Dataset rows:
»»

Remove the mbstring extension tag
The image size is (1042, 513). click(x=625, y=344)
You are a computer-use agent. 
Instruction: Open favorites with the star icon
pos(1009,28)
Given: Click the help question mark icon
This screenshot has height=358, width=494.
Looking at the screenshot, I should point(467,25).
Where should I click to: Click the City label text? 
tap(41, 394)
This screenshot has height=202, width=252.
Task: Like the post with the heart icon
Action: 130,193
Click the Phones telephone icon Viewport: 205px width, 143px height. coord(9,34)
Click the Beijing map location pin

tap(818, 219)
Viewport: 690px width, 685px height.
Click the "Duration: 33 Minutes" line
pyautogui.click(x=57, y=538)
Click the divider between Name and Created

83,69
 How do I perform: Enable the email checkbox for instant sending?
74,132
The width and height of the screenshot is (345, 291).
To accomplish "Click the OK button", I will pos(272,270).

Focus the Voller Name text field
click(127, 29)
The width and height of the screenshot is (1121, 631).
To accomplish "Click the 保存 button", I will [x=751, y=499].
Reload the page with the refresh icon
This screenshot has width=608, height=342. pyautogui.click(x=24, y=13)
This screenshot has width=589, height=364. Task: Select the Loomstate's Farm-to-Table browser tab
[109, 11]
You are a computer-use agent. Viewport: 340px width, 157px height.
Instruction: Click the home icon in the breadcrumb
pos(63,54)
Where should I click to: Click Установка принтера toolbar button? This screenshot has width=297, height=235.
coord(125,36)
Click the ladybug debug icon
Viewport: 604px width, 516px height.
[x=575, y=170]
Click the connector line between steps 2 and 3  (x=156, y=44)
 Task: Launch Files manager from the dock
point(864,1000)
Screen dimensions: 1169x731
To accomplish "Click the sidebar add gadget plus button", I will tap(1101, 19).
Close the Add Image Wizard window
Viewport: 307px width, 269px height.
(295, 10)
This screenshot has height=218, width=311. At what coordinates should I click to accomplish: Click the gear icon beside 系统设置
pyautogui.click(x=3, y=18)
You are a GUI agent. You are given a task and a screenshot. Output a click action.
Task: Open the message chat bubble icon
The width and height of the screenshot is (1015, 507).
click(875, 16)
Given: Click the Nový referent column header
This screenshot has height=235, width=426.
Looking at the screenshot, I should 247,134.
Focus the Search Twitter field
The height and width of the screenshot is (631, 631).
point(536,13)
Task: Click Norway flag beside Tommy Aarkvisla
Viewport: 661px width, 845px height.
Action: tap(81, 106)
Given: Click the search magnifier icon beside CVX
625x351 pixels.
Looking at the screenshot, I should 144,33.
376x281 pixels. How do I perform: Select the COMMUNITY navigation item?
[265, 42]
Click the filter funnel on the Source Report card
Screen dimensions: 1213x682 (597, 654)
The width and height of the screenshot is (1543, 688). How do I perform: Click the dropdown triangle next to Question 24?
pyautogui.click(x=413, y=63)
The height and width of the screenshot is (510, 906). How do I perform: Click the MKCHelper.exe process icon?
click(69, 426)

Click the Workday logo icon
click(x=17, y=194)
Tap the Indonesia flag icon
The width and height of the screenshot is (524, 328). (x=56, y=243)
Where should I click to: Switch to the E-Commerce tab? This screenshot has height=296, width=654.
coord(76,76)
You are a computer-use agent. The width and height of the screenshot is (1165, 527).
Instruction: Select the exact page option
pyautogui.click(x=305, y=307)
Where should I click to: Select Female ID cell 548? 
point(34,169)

««

● **Your task**: Reproduce every row above verbatim, with no changes to wording, spacing, or order.

● **Expected answer**:
Remove the mbstring extension tag
The image size is (1042, 513). click(x=625, y=344)
You are a computer-use agent. 
Instruction: Open favorites with the star icon
pos(1009,28)
Given: Click the help question mark icon
This screenshot has height=358, width=494.
Looking at the screenshot, I should point(467,25).
Where should I click to: Click the City label text? 
tap(41, 394)
This screenshot has height=202, width=252.
Task: Like the post with the heart icon
Action: 130,193
Click the Phones telephone icon Viewport: 205px width, 143px height. coord(9,34)
Click the Beijing map location pin

tap(818, 219)
Viewport: 690px width, 685px height.
Click the "Duration: 33 Minutes" line
pyautogui.click(x=57, y=538)
Click the divider between Name and Created

83,69
 How do I perform: Enable the email checkbox for instant sending?
74,132
The width and height of the screenshot is (345, 291).
To accomplish "Click the OK button", I will pos(272,270).

Focus the Voller Name text field
click(127, 29)
The width and height of the screenshot is (1121, 631).
To accomplish "Click the 保存 button", I will [x=751, y=499].
Reload the page with the refresh icon
This screenshot has width=608, height=342. pyautogui.click(x=24, y=13)
This screenshot has width=589, height=364. Task: Select the Loomstate's Farm-to-Table browser tab
[109, 11]
You are a computer-use agent. Viewport: 340px width, 157px height.
Instruction: Click the home icon in the breadcrumb
pos(63,54)
Where should I click to: Click Установка принтера toolbar button? This screenshot has width=297, height=235.
coord(125,36)
Click the ladybug debug icon
Viewport: 604px width, 516px height.
[x=575, y=170]
Click the connector line between steps 2 and 3  (x=156, y=44)
 Task: Launch Files manager from the dock
point(864,1000)
Screen dimensions: 1169x731
To accomplish "Click the sidebar add gadget plus button", I will tap(1101, 19).
Close the Add Image Wizard window
Viewport: 307px width, 269px height.
(295, 10)
This screenshot has height=218, width=311. At what coordinates should I click to accomplish: Click the gear icon beside 系统设置
pyautogui.click(x=3, y=18)
You are a GUI agent. You are given a task and a screenshot. Output a click action.
Task: Open the message chat bubble icon
The width and height of the screenshot is (1015, 507).
click(875, 16)
Given: Click the Nový referent column header
This screenshot has height=235, width=426.
Looking at the screenshot, I should 247,134.
Focus the Search Twitter field
The height and width of the screenshot is (631, 631).
point(536,13)
Task: Click Norway flag beside Tommy Aarkvisla
Viewport: 661px width, 845px height.
Action: tap(81, 106)
Given: Click the search magnifier icon beside CVX
625x351 pixels.
Looking at the screenshot, I should 144,33.
376x281 pixels. How do I perform: Select the COMMUNITY navigation item?
[265, 42]
Click the filter funnel on the Source Report card
Screen dimensions: 1213x682 (597, 654)
The width and height of the screenshot is (1543, 688). How do I perform: Click the dropdown triangle next to Question 24?
pyautogui.click(x=413, y=63)
The height and width of the screenshot is (510, 906). How do I perform: Click the MKCHelper.exe process icon?
click(69, 426)

Click the Workday logo icon
click(x=17, y=194)
Tap the Indonesia flag icon
The width and height of the screenshot is (524, 328). (x=56, y=243)
Where should I click to: Switch to the E-Commerce tab? This screenshot has height=296, width=654.
coord(76,76)
You are a computer-use agent. The width and height of the screenshot is (1165, 527).
Instruction: Select the exact page option
pyautogui.click(x=305, y=307)
Where should I click to: Select Female ID cell 548? 
point(34,169)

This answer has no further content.